» **Excerpt to read**:
MapUtica East Ohio Midstream is expanding its plans to gather, process and fractionate the liquids-rich natural gas of Eastern Ohio to include the addition of a processing facility in Carroll County.

Construction is underway on two facilities that are part of a system unveiled last fall: a cryogenic processing facility in Kensington in Columbiana County and a fractionation facility near Scio. The two plants will be connected by approximately 60 miles of 12-inch natural gas gathering pipeline and 24-inch natural gas liquid (NGL) pipeline. The system has interconnects with several interstate transmission lines and natural gas liquids lines.

M3 Midstream is building the two plants at a cost of about $900 million and Cardinal Gas Services is building about 200 miles of pipeline at a cost of about $1 billion. M3 Midstream is a partner in Utica East Ohio Buckeye, a joint venture with EnerVest and Access Midstream Partners, which acquired Chesapeake Energy’s midstream operations in December 2012.

Last Friday, George Francisco, executive vice president and chief financial officer for Utica East Ohio Midstream, confirmed that the company plans to build a second cryogenic plant near Leesville in Orange Twp.

» **Data segment**:
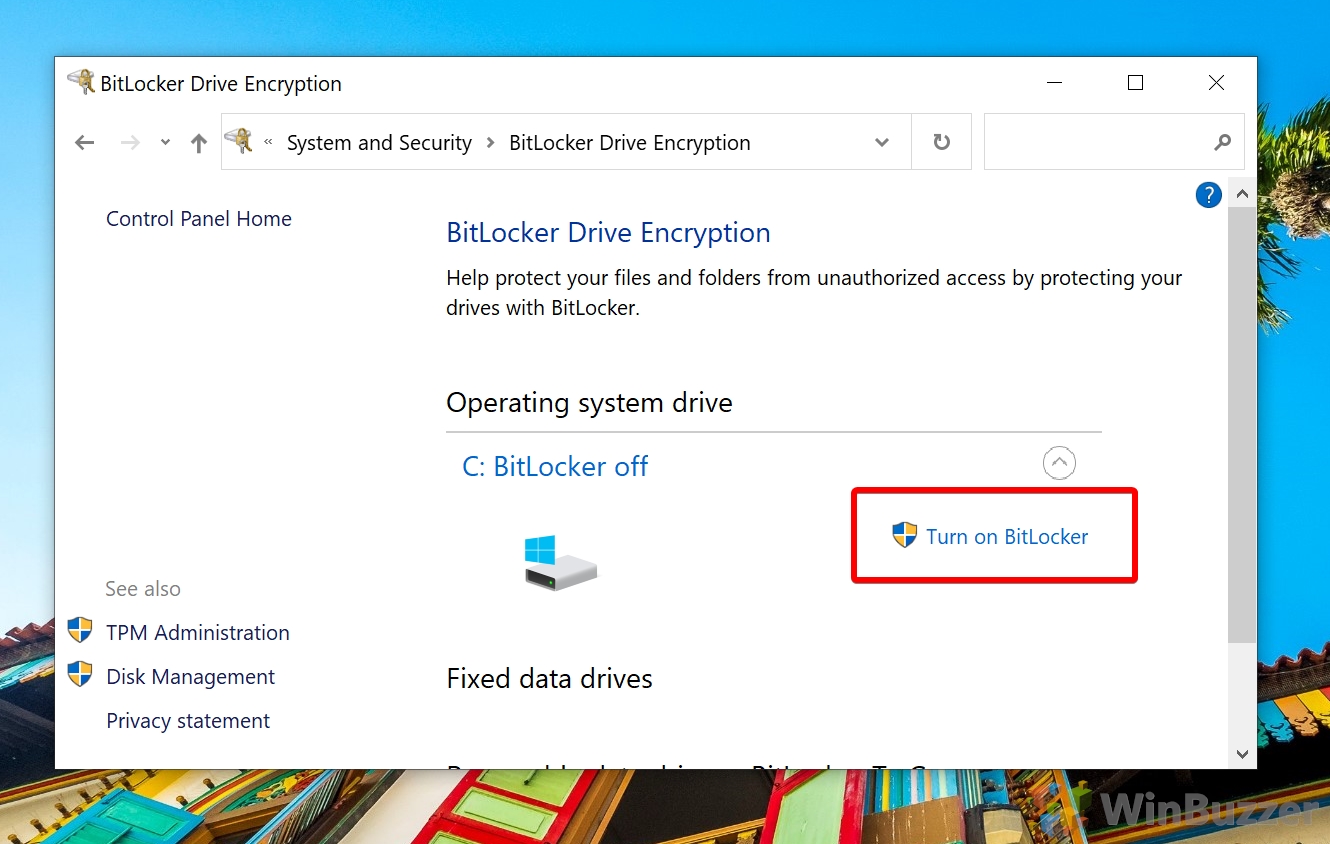Click BitLocker Drive Encryption breadcrumb
Image resolution: width=1330 pixels, height=844 pixels.
point(629,143)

» **Direction**:
Pick up the excerpt about the Eastern Ohio natural gas processing expansion after its final sentence and carry it forward. The material has no part in this.

» **Reply to the task**:
M 3 Ohio Gathering, a partner in the Utica East Ohio Midstream LLC joint venture, recently completed the purchase of 94.558 acres of land located at 8349 Azalea Rd., Dennison, from the Mabel A. Leeper Living Trust for $610,000.

“Subsequent to our original agreement with Chesapeake we signed a contract with another producer,” Francisco said. He declined to reveal the name of the producer.

“Dominion East Ohio signed an agreement with M3 Ohio Gathering last fall to harvest 180 million cubic feet of gas per day from wells already committed to M3. A portion of that system will flow to this new plant,” he added.

The Leesville facility will be capable of handling 200 million cubic feet of gas per day initially, but can be expanded to 400 million cubic feet per day with the addition of a “train”, which is a pre-packaged processing unit, according to Francisco. The facility will be connected to the 24-inch gathering line that connects to the Kensington facility.

He said, when complete, the Leesville plant will provide 25 to 30 full time jobs. During the construction phase, the number will jump to between 150 and 200 employees.

Plans are to break ground in late summer or early fall of 2013 and for the plant to be in service by June 2014.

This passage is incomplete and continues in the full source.